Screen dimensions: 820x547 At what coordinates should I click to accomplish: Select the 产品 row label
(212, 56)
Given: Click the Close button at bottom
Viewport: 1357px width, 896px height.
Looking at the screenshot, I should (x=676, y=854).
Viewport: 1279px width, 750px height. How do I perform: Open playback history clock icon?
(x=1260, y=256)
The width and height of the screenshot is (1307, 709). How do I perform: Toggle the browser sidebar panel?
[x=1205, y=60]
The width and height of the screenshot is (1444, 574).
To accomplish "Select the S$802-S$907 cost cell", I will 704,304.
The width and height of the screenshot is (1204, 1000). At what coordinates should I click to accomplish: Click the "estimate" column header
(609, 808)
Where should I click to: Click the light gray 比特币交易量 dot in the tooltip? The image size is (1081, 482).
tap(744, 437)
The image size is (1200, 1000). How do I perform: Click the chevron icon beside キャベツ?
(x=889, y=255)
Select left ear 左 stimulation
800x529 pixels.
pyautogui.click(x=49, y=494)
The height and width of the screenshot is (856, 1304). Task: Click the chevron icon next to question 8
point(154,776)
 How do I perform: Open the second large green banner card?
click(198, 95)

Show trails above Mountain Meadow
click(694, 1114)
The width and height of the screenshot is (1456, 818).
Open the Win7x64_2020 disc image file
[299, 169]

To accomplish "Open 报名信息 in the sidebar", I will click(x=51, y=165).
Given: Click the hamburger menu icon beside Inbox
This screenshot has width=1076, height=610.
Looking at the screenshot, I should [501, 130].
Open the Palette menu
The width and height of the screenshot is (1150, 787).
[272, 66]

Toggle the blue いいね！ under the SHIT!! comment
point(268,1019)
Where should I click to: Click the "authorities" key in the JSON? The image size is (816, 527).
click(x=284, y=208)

-----

**What you are asked to do:**
Above are the entries; copy every line among them that contains the word "will".

**Answer to this exercise:**
To accomplish "Select the S$802-S$907 cost cell", I will 704,304.
To accomplish "Open 报名信息 in the sidebar", I will click(x=51, y=165).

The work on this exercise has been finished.